Records for this task:
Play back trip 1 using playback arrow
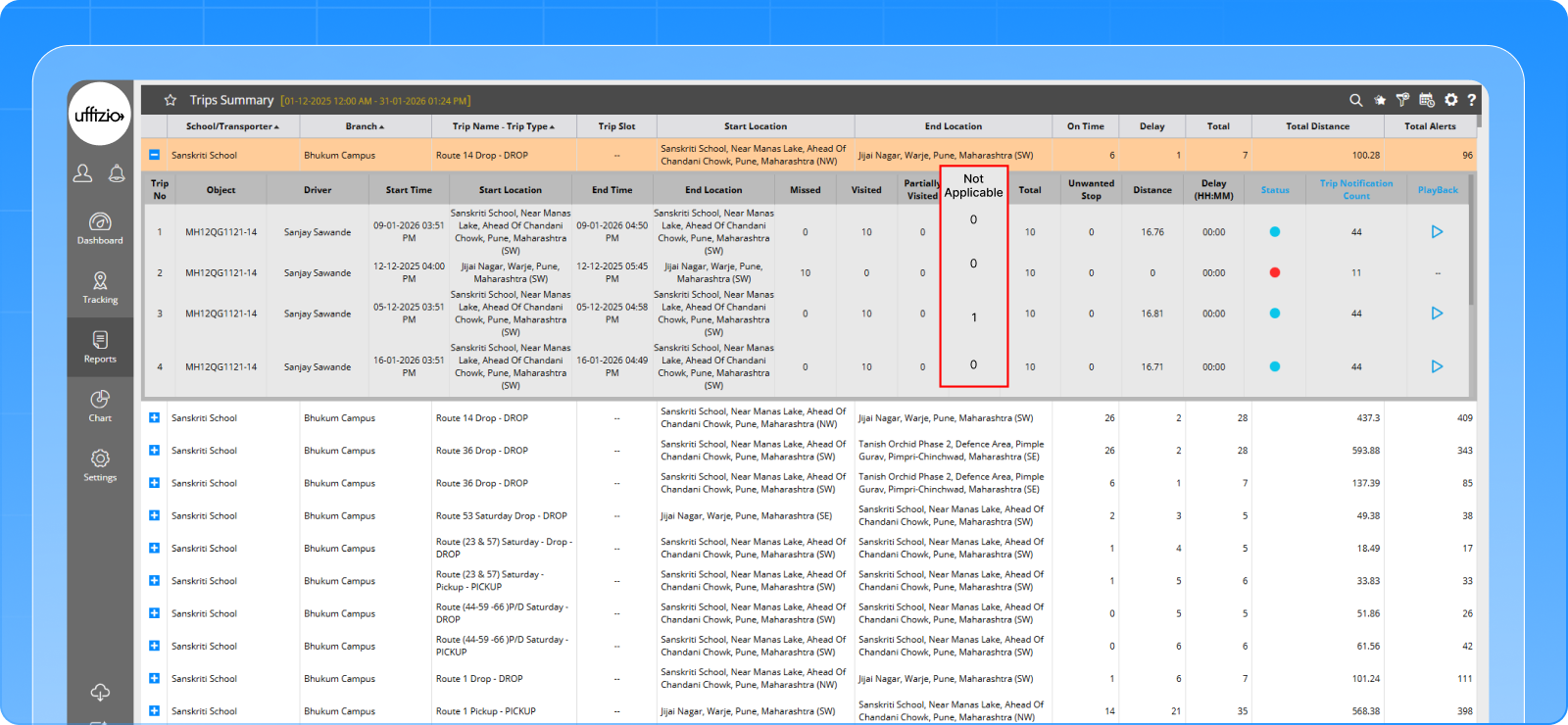tap(1437, 232)
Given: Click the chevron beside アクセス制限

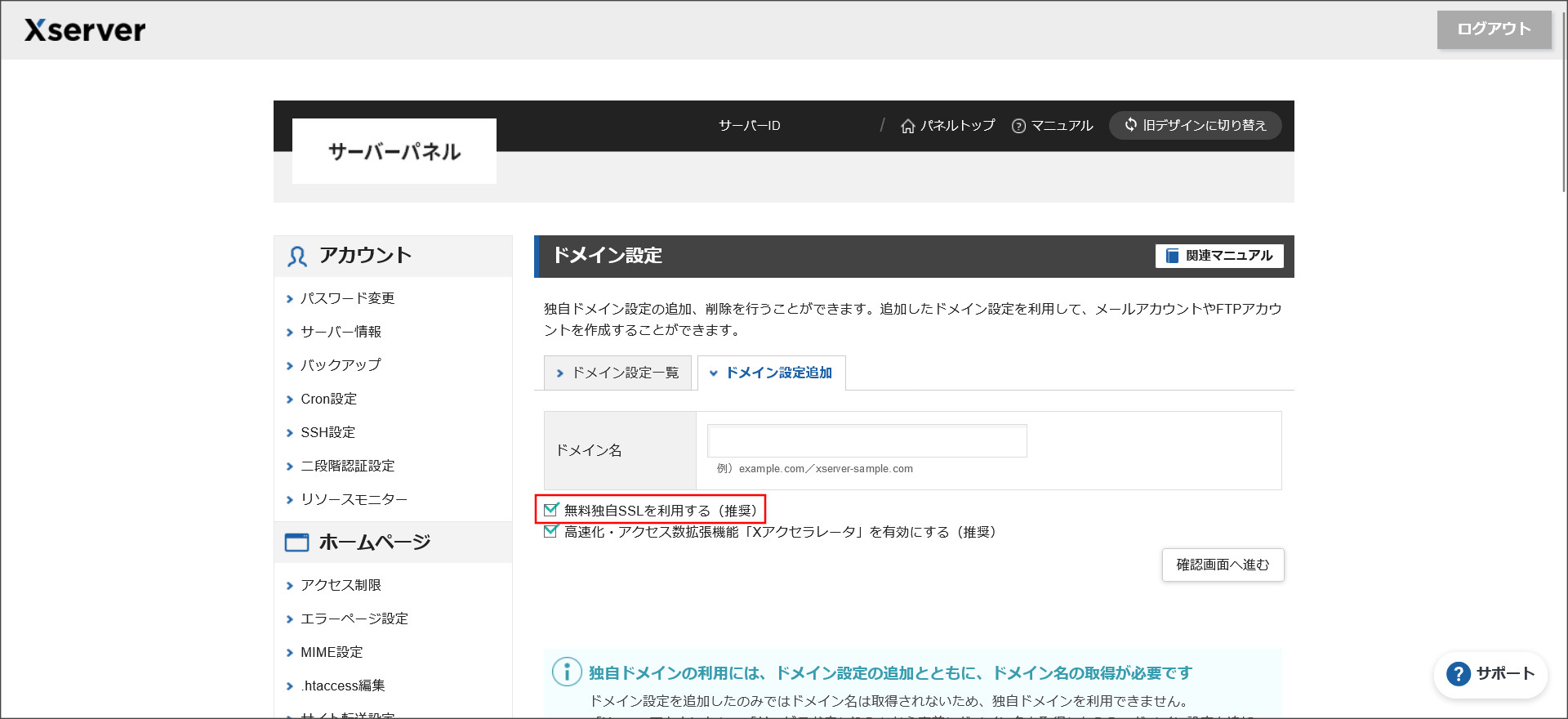Looking at the screenshot, I should (289, 586).
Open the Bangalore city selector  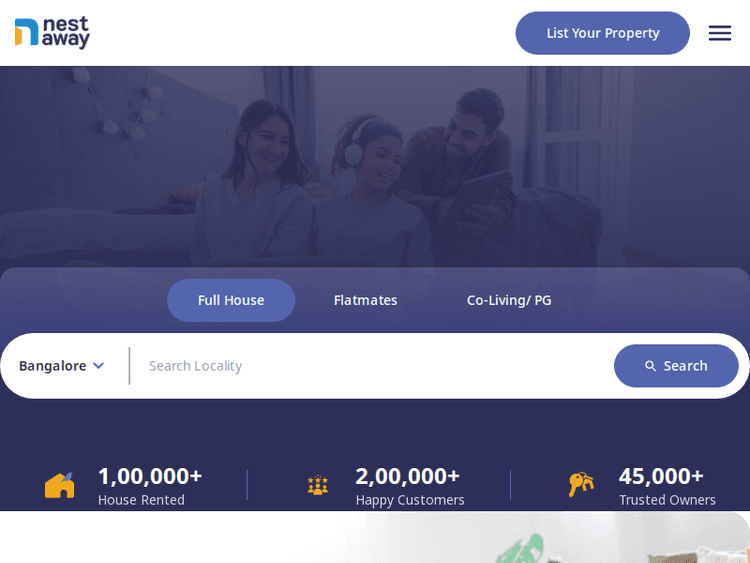(61, 366)
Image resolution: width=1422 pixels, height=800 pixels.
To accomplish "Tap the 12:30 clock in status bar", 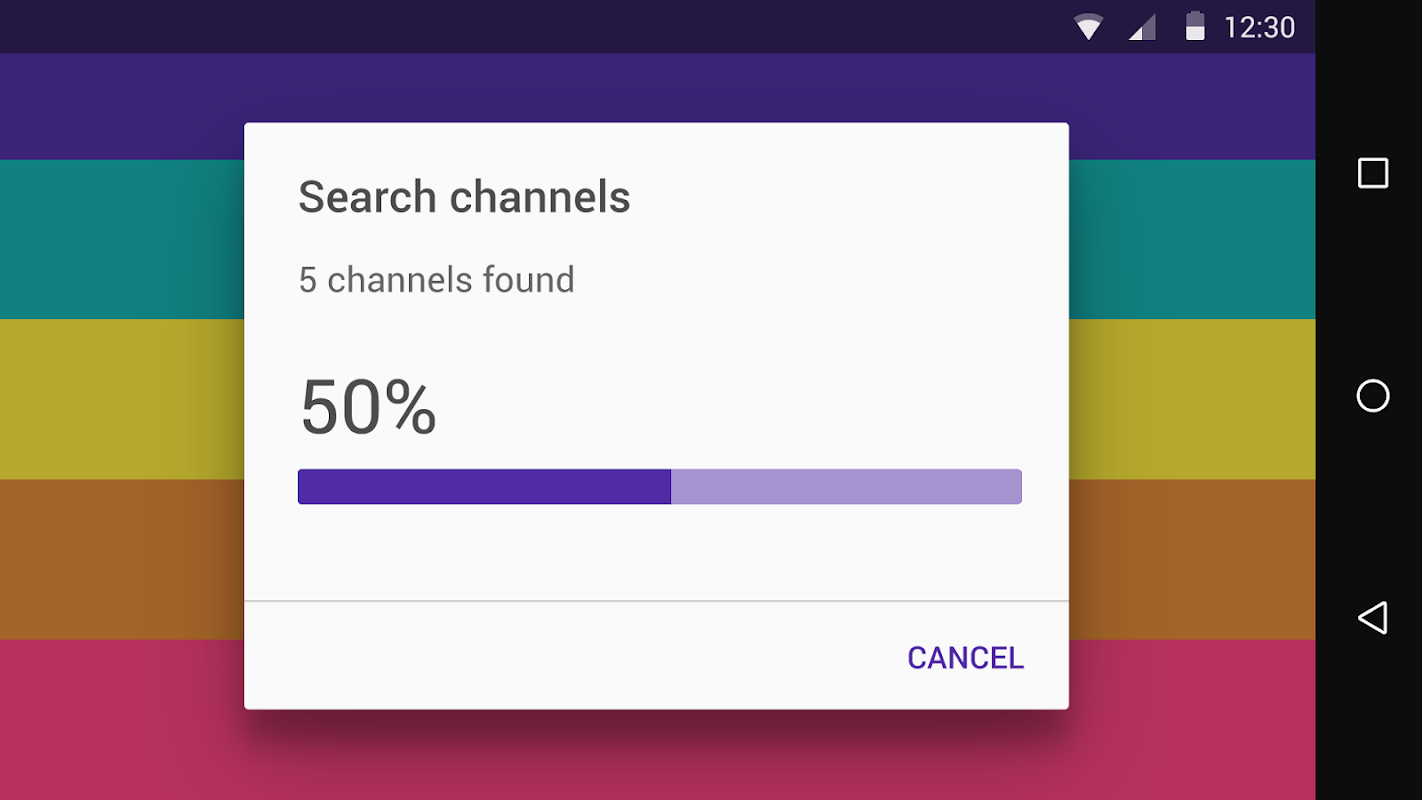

What is expected: Output only the lines running from the one containing "Image resolution: width=1422" to the end of the records, inclusive and exact; skip the pictures.

Final answer:
Image resolution: width=1422 pixels, height=800 pixels.
To accomplish "Tap the 12:30 clock in status bar", 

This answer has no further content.